Visualizing Part-Whole Relationships

room types

Code

# Create a dataframe that counts the number of each room type
room_count <- data %>%
  group_by(assigned_room_type) %>%
  summarise(count = n(), .groups = "drop")

# Create a pie chart of assigned room types
ggplot(room_count, aes(x = "", y = count, fill = assigned_room_type)) +
  geom_bar(width = 1, stat = "identity") +
  coord_polar("y", start = 0) +
  theme_void() +
  labs(fill = "Assigned Room Type",
       title = "Distribution of Assigned Room Types",
       x = NULL, y = NULL)

In this code, I first create a new dataframe room_count which counts the number of each assigned room type.

Afterward, I generate a pie chart using the ggplot() function, where the fill aesthetic is mapped to the room type and the size of each slice (y-axis) is determined by the count of each room type. I use geom_bar() with stat = “identity” to create the pie chart and coord_polar() to convert the bar chart to a pie chart.

Finally, I remove the axes and grid lines with theme_void() for a cleaner look and add labels and a title with labs().
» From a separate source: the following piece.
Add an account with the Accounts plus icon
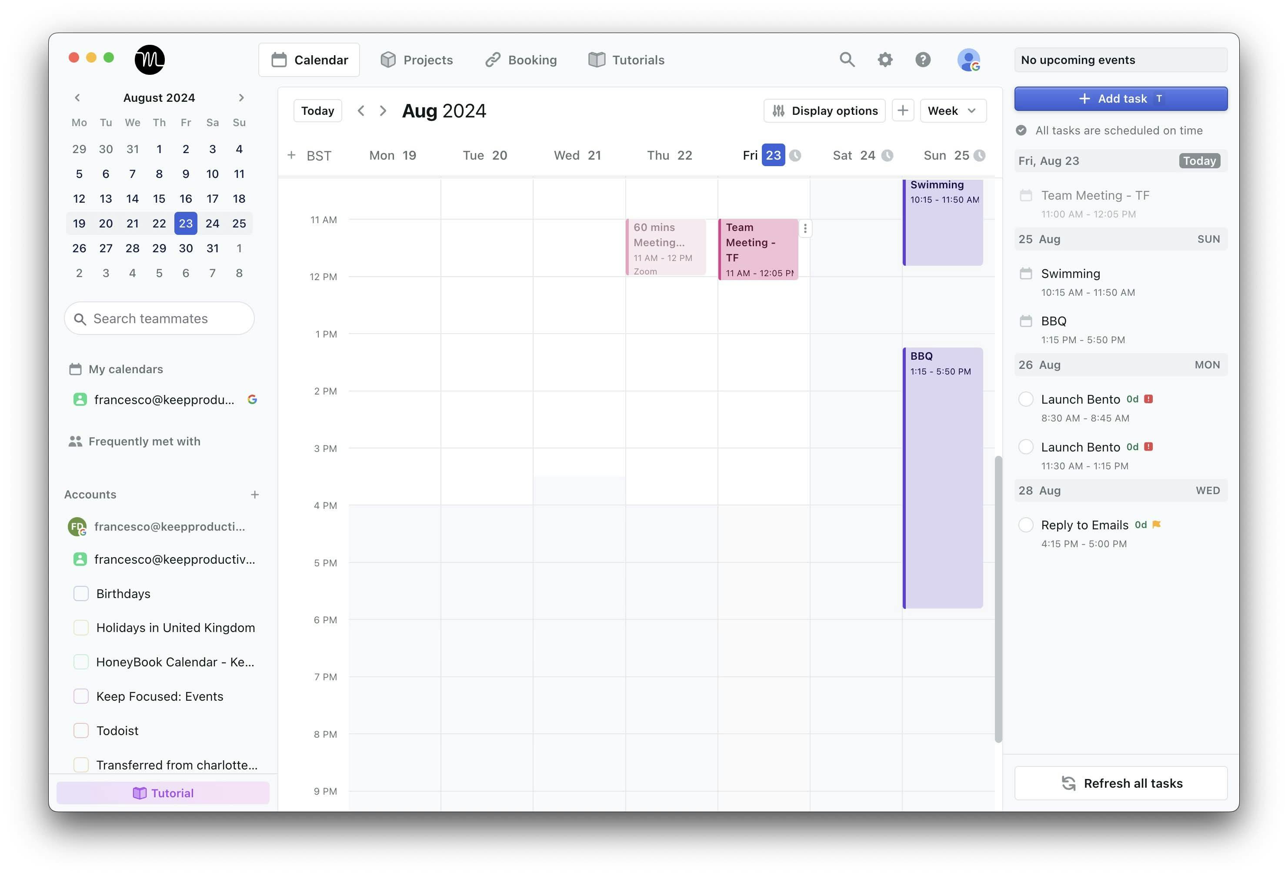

The resulting plot displays the distribution of assigned room types, which will help me understand the occupancy situation of different room types.

Code

# First, we need to extract the year and month from the 'arrival_date' column
data <- data %>%
  mutate(year_month = paste(format(arrival_date, "%Y-%m"), "-01", sep = ""))
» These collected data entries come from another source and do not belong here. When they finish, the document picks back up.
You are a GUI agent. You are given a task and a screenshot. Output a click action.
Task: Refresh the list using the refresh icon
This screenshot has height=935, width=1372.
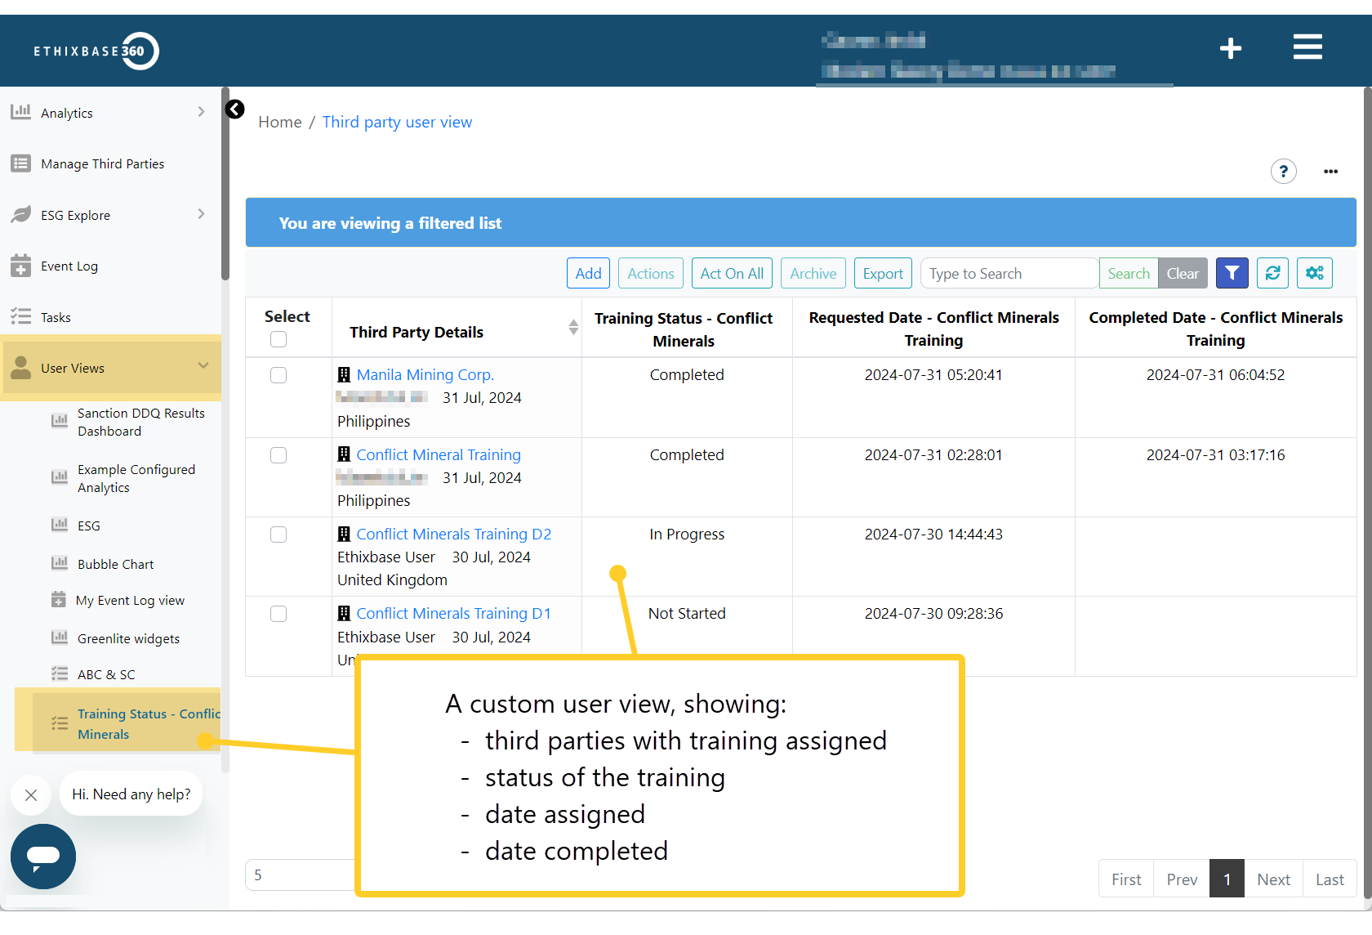pyautogui.click(x=1272, y=273)
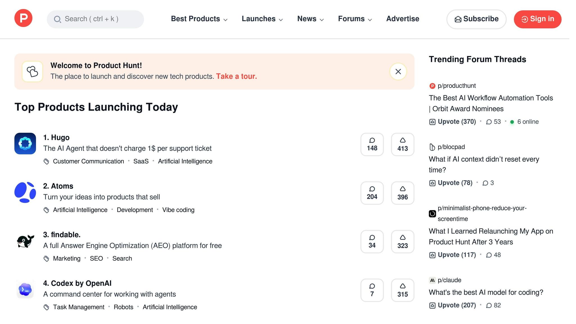
Task: Select the News menu item
Action: pyautogui.click(x=310, y=19)
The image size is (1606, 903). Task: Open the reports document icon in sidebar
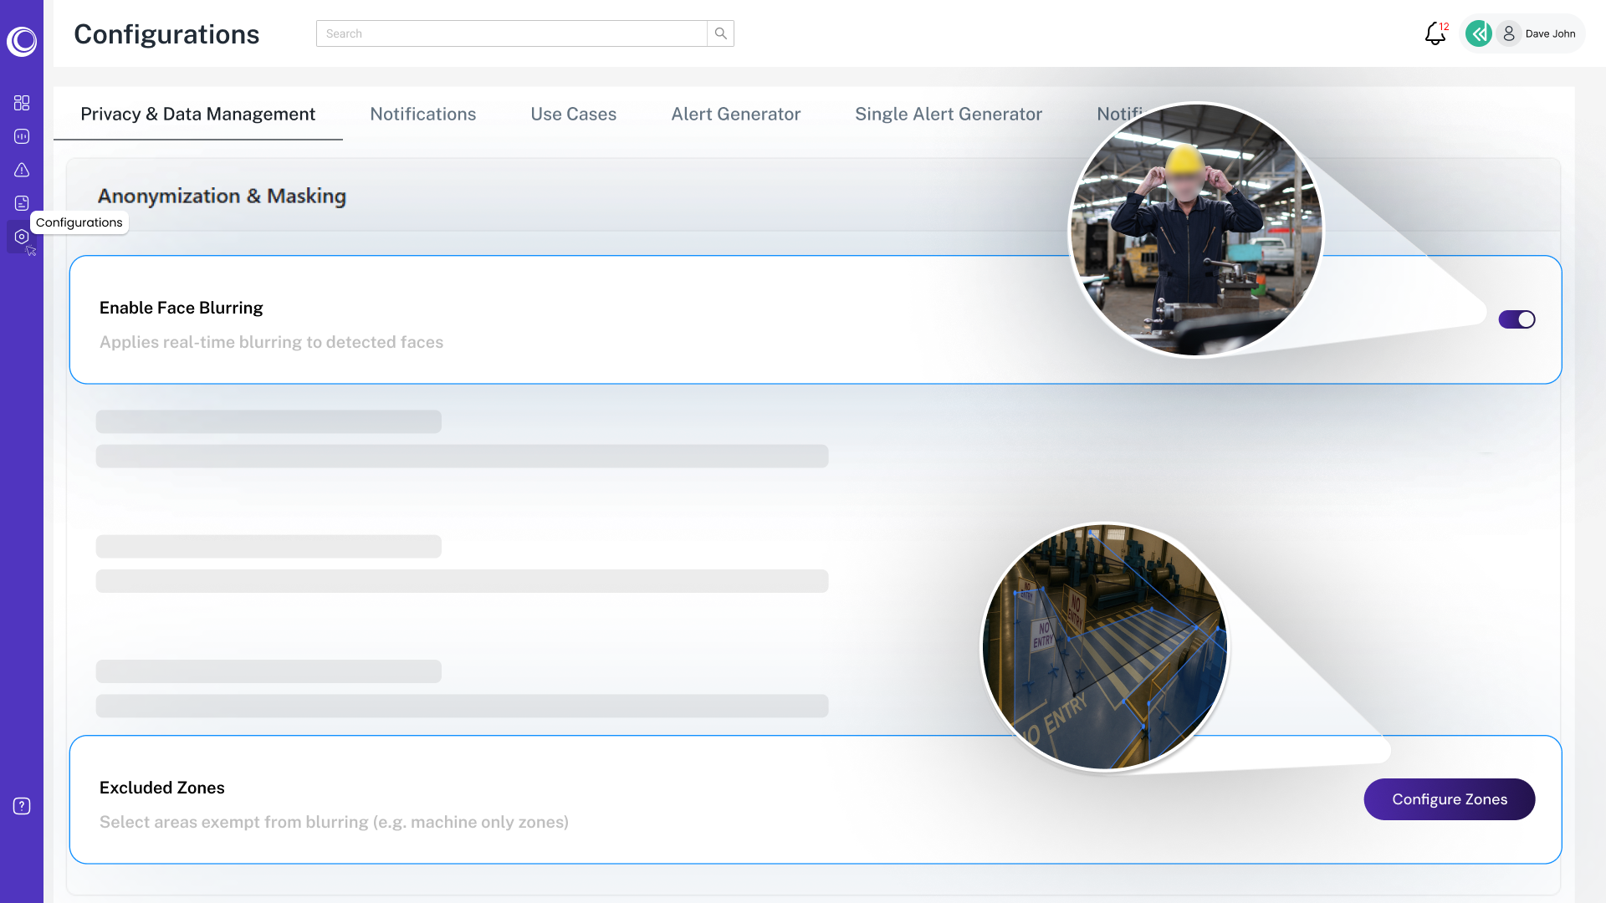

# Create a new dataframe that counts the number of cancellations per month for each hotel
data_cancel <- data %>%
  filter(is_canceled == TRUE) %>%
  group_by(year_month, hotel) %>%
  summarise(cancelations = n(), .groups = "drop")

# Create a stacked bar chart of cancellations
ggplot(data_cancel, aes(x = as.Date(year_month), y = cancelations, fill = hotel)) +
  geom_bar(stat = "identity", position = "stack") +
  scale_x_date(date_labels = "%Y-%m", date_breaks = "1 month") +
  scale_y_continuous(labels = scales::comma) +
  labs(x = "Year-Month", y = "Number of Cancellations",
       fill = "Hotel Type",
       title = "Cancellations by Hotel Type Over Time") +
  theme_minimal() +
  theme(axis.text.x = element_text(angle = 45, hjust = 1))

In this code, I first prepared a dataframe to represent the count of monthly booking cancellations for each hotel. This was achieved by filtering rows where is_canceled was TRUE, transforming the arrival_date into a Year-Month format using mutate() and format(), and subsequently grouping and summarising the data to provide the number of cancellations per month for each hotel.

Following data preparation, I used the ggplot() function to create a stacked bar chart that depicted the number of booking cancellations over time, with color coding to differentiate between hotel types. The aesthetic mapping (aes()) was defined with arrival_month on the x-axis, cancelations on the y-axis, and hotel defining the fill color. The bars were created using the geom_bar() function with stat = "identity", allowing for the actual cancellation values to be plotted on the y-axis, and position = "stack" facilitating a stacked representation of cancellation counts for the different hotels.

To ensure readability, I controlled the x-axis ticks using scale_x_discrete(), setting a label every three months to avoid clutter. Similarly, the y-axis tick labels were made more readable by using scales::comma within the scale_y_continuous() function.

The chart’s title and labels for the x-axis, y-axis, and fill color were defined using labs(). Lastly, I utilized theme_minimal() for a clean look and adjusted the x-axis labels’ angle to 45 degrees using element_text(angle = 45, hjust = 1) within the theme() function, preventing any label overlap.